[Begin Page excerpt]

A neat trick to figure out rotation along an axis is to take your right hand and curl your fingers without closing your hand and then point the thumb straight up. If you now point your thumb along the axis you are rotating along and turn your wrist your fingers will curve in the direction of the rotation. Alternatively you could place your hand so that your fingers curve like the rotation you had in mind to figure out the axis. You may notice that a clockwise and counter-clockwise rotations is done in the negative or positive direction along that axis.

A 2D rotation

The common flat rotation is done around the z-axis so z-values for the rotated points will remain unchanged but x- and -values may change. I said “may change” since a 360º rotation around any angle takes us to the same point as before.

To figure out how the x and y values change in a rotation around the z-axis we look at the two vectors (1,0,0) and (0,1,0). If we draw a circle in the center of our x,y-plane with the same radius as the distance to our points, we expect the points to move along the edge of this circle. We can easily imagine a counter-clockwise rotation of θ for both of these vectors and draw two new vectors that point to our expected end result. Basic trigonometry (sine and cosine) helps us express how the new points relate to the old points.

The transformed x-only-vector gives the values for the first column of our rotation matrix and the transformed y-only-vector gives us the values for the second column of our rotation matrix. The third or fourth columns don’t alter the transformed vector so these are the same as for an identity matrix. The resulting rotation matrix is thus:

cos θ	-sin θ	0	0
sin θ	cos θ	0	0
0	0	1	0
0	0	0	1

×

x

y

z

1

=

cos θ⋅x	-	sin θ⋅y
sin θ⋅x	+	cos θ⋅y
	z
	1

To verify that this matrix works for a vector with both x and y components is left as an exercise for the reader. Pick a new vector with both x and y components and use the above matrix to calculate the rotated vector. Finally draw the rotated vector in a 2D plane to that the end result meets our expectations.

3D rotations and perspective

By applying the same techniques to rotations around the x-axis and y-axis we can figure out their rotation transforms (seen below).

R_x(θ) =

1	0	0	0
0	cos θ	-sin θ	0
0	sin θ	cos θ	0
0	0	0	1

R_y(θ) =

cos θ	0	sin θ	0
0	1		0
-sin θ	0	cos θ	0
0	0	0	1

R_z(θ) =

cos θ	-sin θ	0	0
sin θ	cos θ	0	0
0	0	1	0
0	0	0	1

While the point is correctly transformed in 3D space it doesn’t look like a 3D rotation at all. This is because the 3D point is projected to the 2D screen without perspective. If you would go back and scale or translate the z-value you would experience the same problem (though there you would see no difference at all). This is not how we expect 3D objects to look. We expect objects far away to appear smaller and objects up close to appear bigger.

It turns out that computer graphics has one more trick up its sleeve. We always make sure that the fourth value of our vector is 1. If it isn’t then we divide the whole vector with that value so that it becomes 1 (we use scalar division so every value is divided individually). That means that the transformation matrix with 1, 1, 1, 2 on the diagonal will scale x,y,z by 0.5 (since it’s ¹/₂). To create the illusion of perspective we want to get a larger-than-one fourth value of our vector for distant points and a smaller-than-one value for nearby points. To achieve that we want some constant value in the third row and fourth column of our transformation matrix, since it’s going to be multiplied with our z-value. What constant value? The short answer is: a value that makes the perspective look good.

[End Page excerpt]
[Begin Listed records]

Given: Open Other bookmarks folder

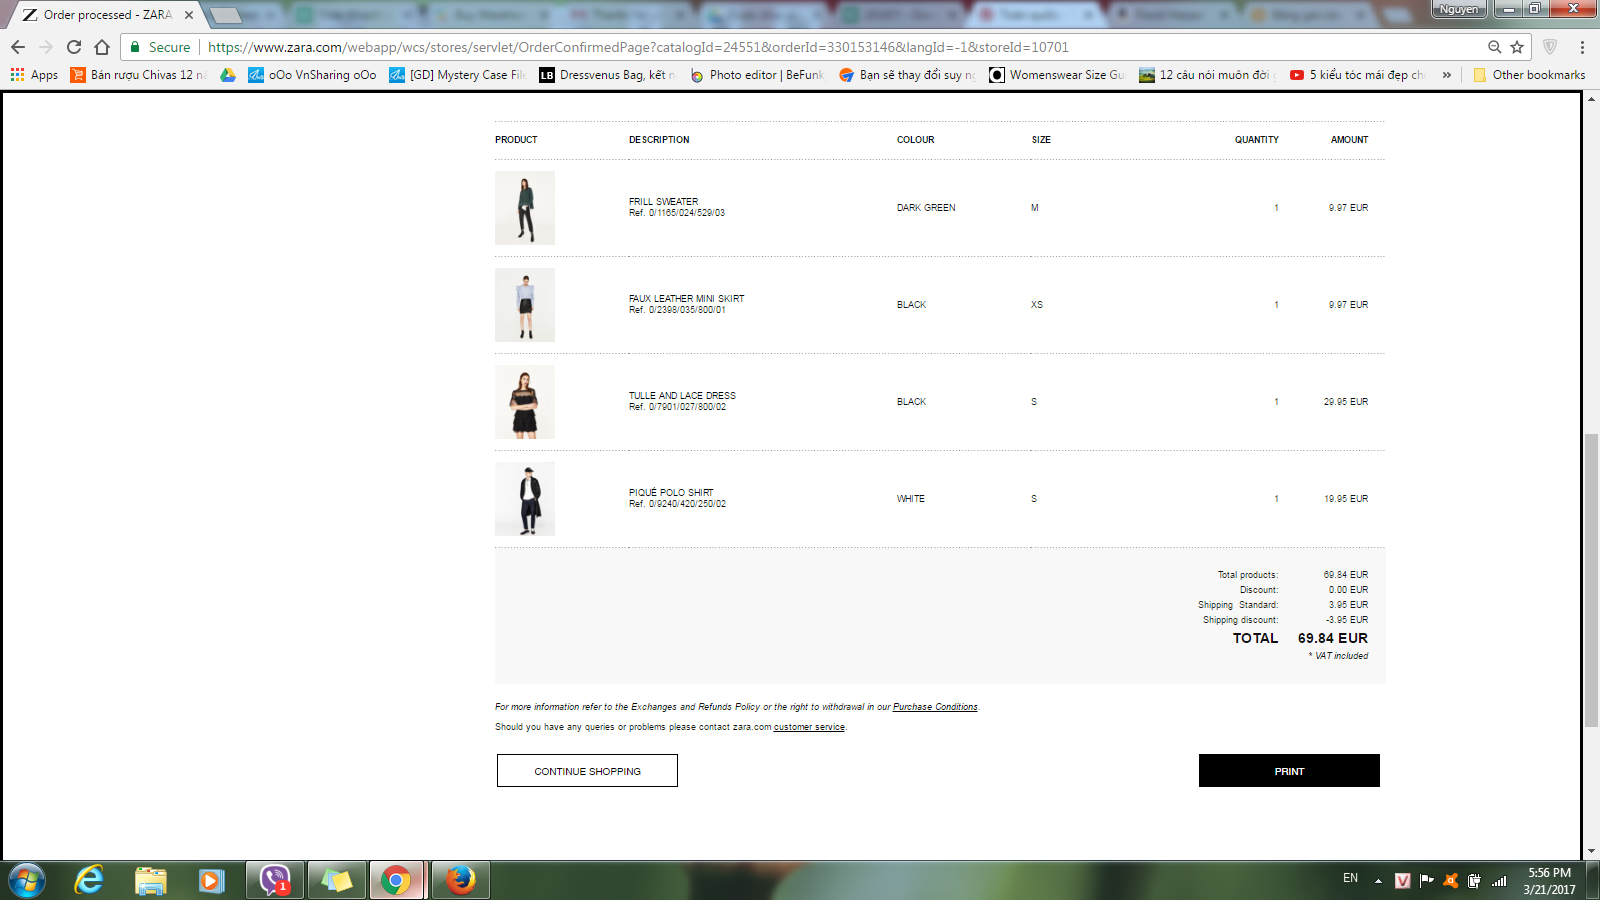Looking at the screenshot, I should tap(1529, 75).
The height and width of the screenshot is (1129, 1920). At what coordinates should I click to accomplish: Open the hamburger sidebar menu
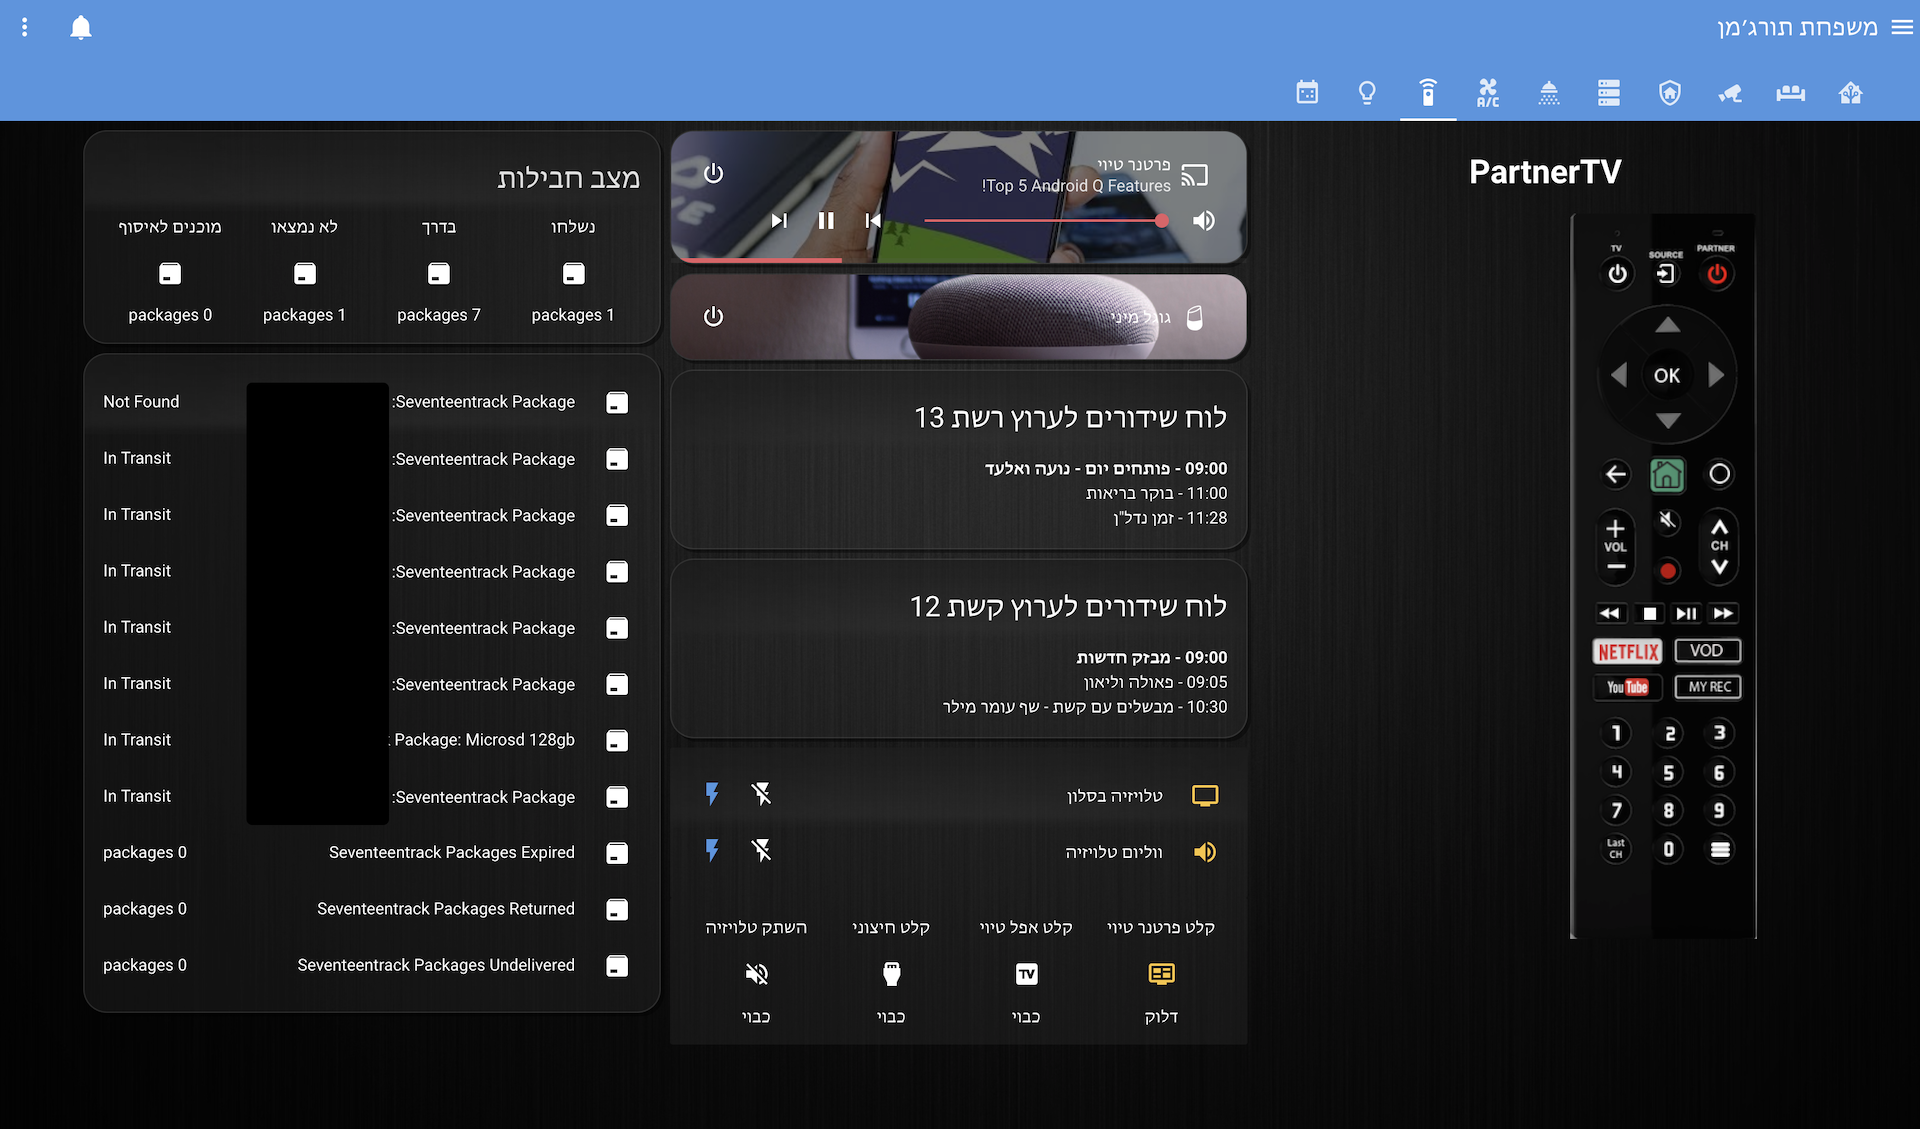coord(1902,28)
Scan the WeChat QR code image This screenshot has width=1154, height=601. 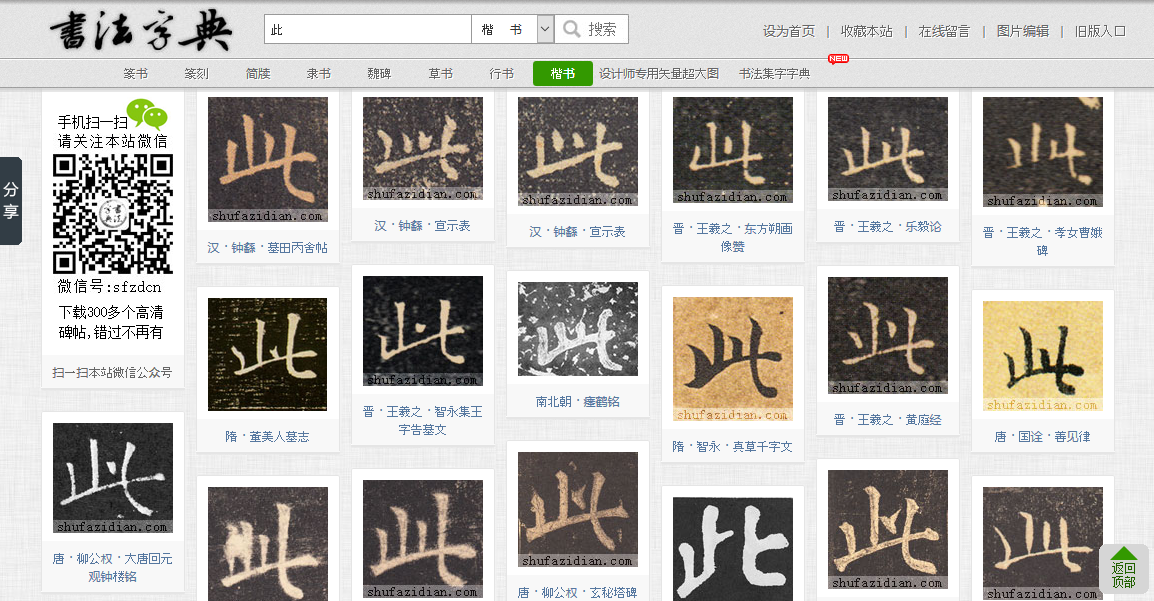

[End Listed records]
[Begin Listed records]

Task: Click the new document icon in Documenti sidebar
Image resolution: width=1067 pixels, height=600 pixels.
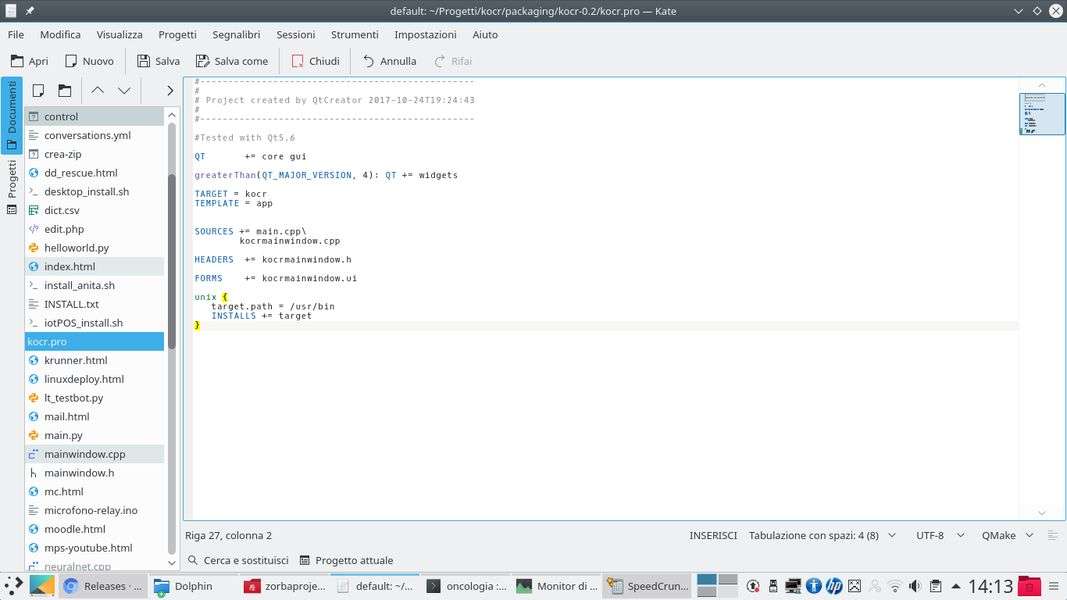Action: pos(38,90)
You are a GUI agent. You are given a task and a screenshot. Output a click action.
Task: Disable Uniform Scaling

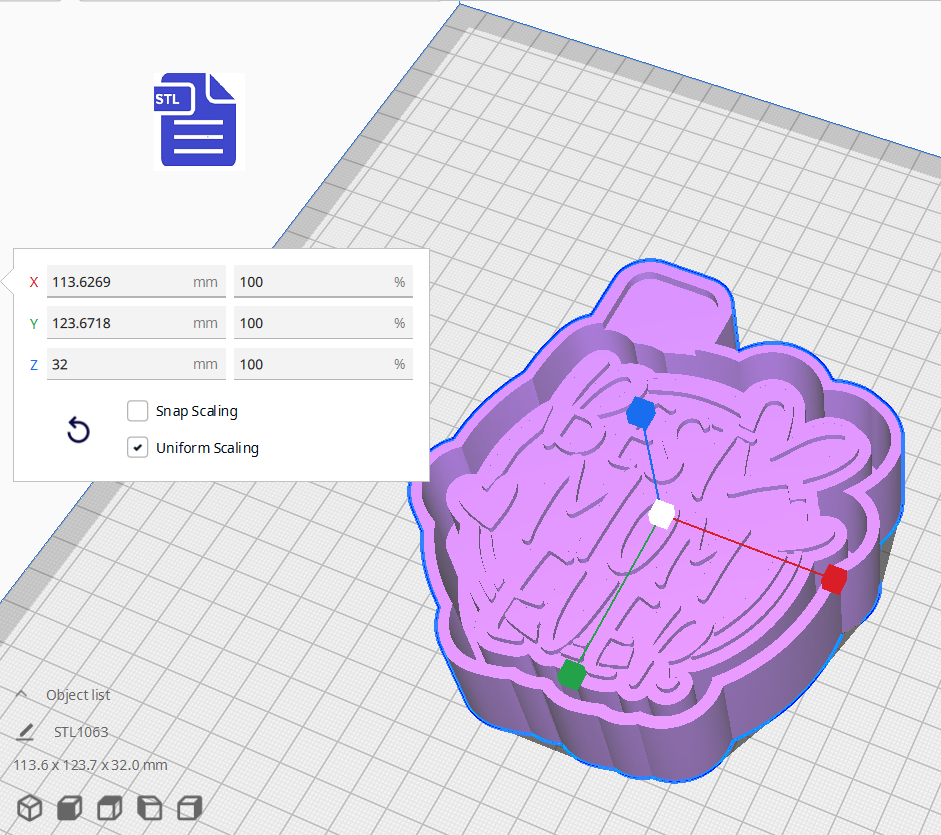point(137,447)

[End Listed records]

## Jobs
a. Please output a passage from the excerpt on rotation matrices, beginning at the words "To verify that" and stopping after the words "meets our expectations.".
b. In the excerpt on rotation matrices, what scale factor does a transformation matrix with 1, 1, 1, 2 on its diagonal apply to x, y, and z?

## Task results
a.
To verify that this matrix works for a vector with both x and y components is left as an exercise for the reader. Pick a new vector with both x and y components and use the above matrix to calculate the rotated vector. Finally draw the rotated vector in a 2D plane to that the end result meets our expectations.

b. It scales x, y, and z by 0.5.